2014年12月24日
漁業という日本の問題

漁業という日本の問題
この本を日本人すべてに読んでもらいたいと思う。世界に類を見ない「焼き畑漁業」を今も続ける日本。ほぼ無規制で獲ったもん勝ち、世界の海を荒らしまくった末に日本の海も砂漠化させつつあるのに産官学一体となって問題を先送りしている。日本漁業を衰退させたのは消費者の魚離れでも燃料高でもなく、無秩序な乱獲による資源の枯渇。つまり日本人はもう魚を獲り尽くしたのだ。これまで疑問に思っていたことが全て氷解する名著。著者の勝川俊雄氏は若干42歳で漁業を愛し日本を変えつつある研究者。論旨は正確でニュートラルでわかりやすく面白く、ひと晩で一気に読めます。ぜひぜひ!

例えば東シナ海はこんな感じ。日本人が獲って獲って獲りまくり、中国・韓国船が来た時にはもう枯渇しきっていた。今はもう、底引き網を入れても何も穫れない砂漠のような海なのだという。ちなみに日本人の「魚食文化」は沿岸漁民を除けばほとんど戦後に始まったもので、さほど歴史はない。それがこの50年で日本の海を食い尽くしてしまった。
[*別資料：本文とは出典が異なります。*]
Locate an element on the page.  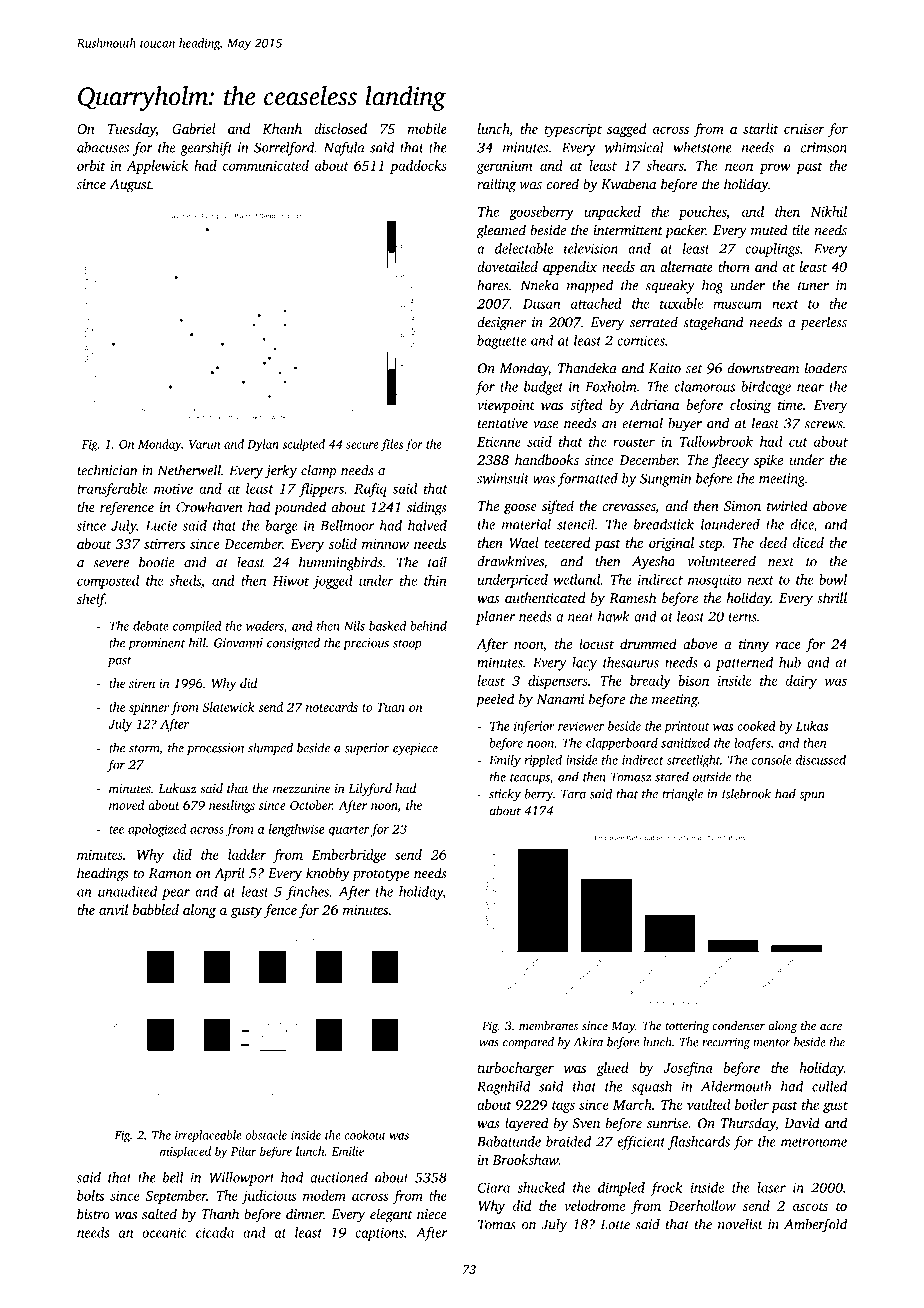
typescript is located at coordinates (573, 130).
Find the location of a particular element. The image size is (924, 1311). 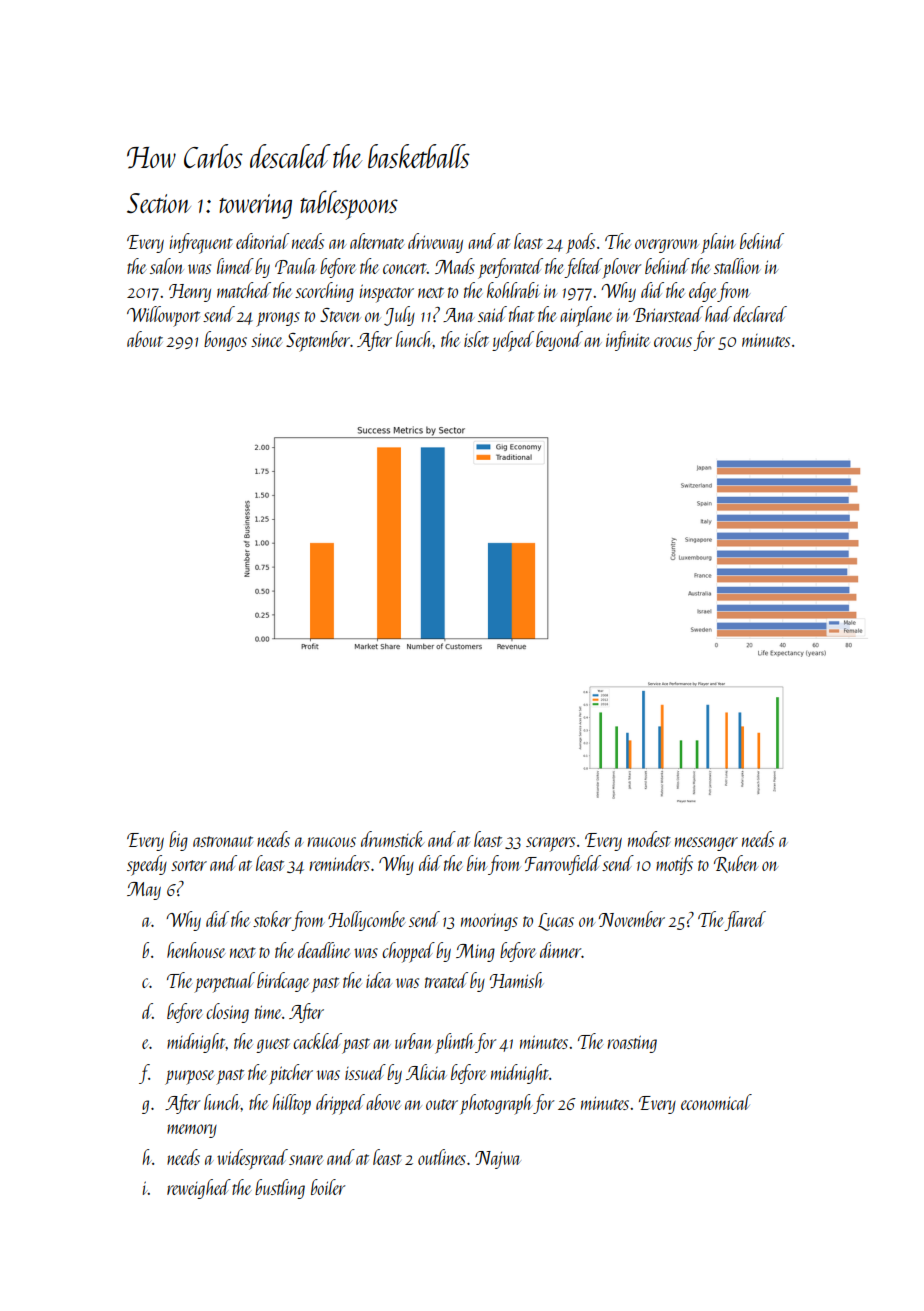

crocus is located at coordinates (673, 342).
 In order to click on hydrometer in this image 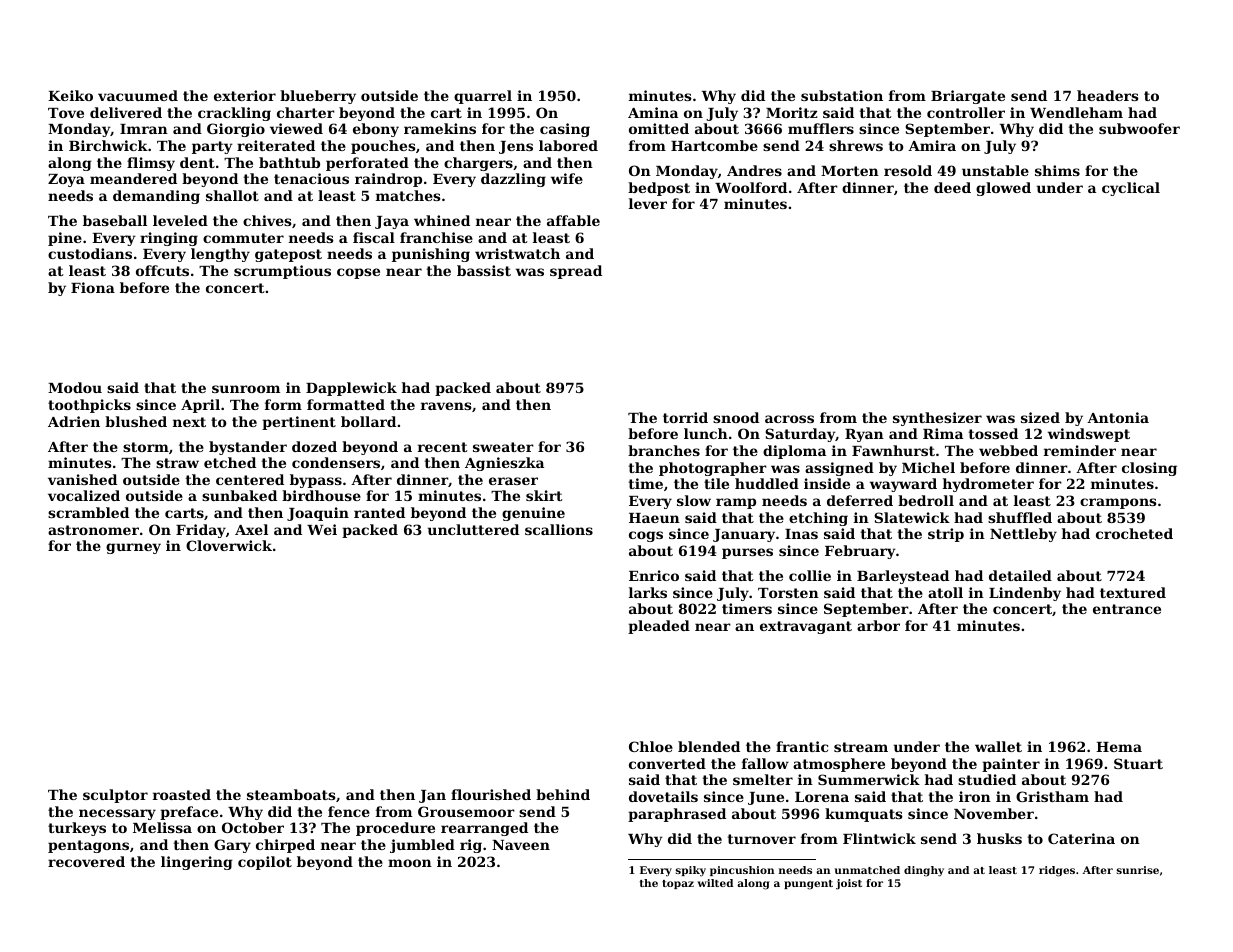, I will do `click(988, 485)`.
少し前にイカ釣り船の燃油問題がニュースを賑わした。あれはエンジンの燃料ではなく過剰な集魚灯のための燃油である。実際にはもっと暗くしても十分にイカは獲れるのだそうだ。なぜ過剰に明るくするのか。無規制の早い者勝ちシステムゆえに隣の船より早く多く獲るために必要なのだ。漁獲量を個別規制すれば解決する問題なのに、誰もやろうとしない。
世界の漁業国はすべて科学的に資源管理をしているが(韓国でさえ!)、日本はほぼノールール・ゲームである。自分が獲らなきゃ他人が獲る。目先の金になるものを奪い合って獲るしかないのだ。政治も学会もメディアも見て見ぬふりをして問題を先送りしてきた。結果的に生産者は自分の首を絞め、消費者も損をする。ここで思うのだが、このようなことは漁業に限らずあらゆる業界で起こっているのではないか。自分が属する建築界も例外ではない。日本の社会構造や日本人のメンタリティが関わっているように思えてならない。
※基本的にイデオロギー的なものは好きではないし拡散したくもないのですが、勝川氏は違います。科学的、実証的アプローチで日本の漁業に警鐘を鳴らし幅広く活動されています。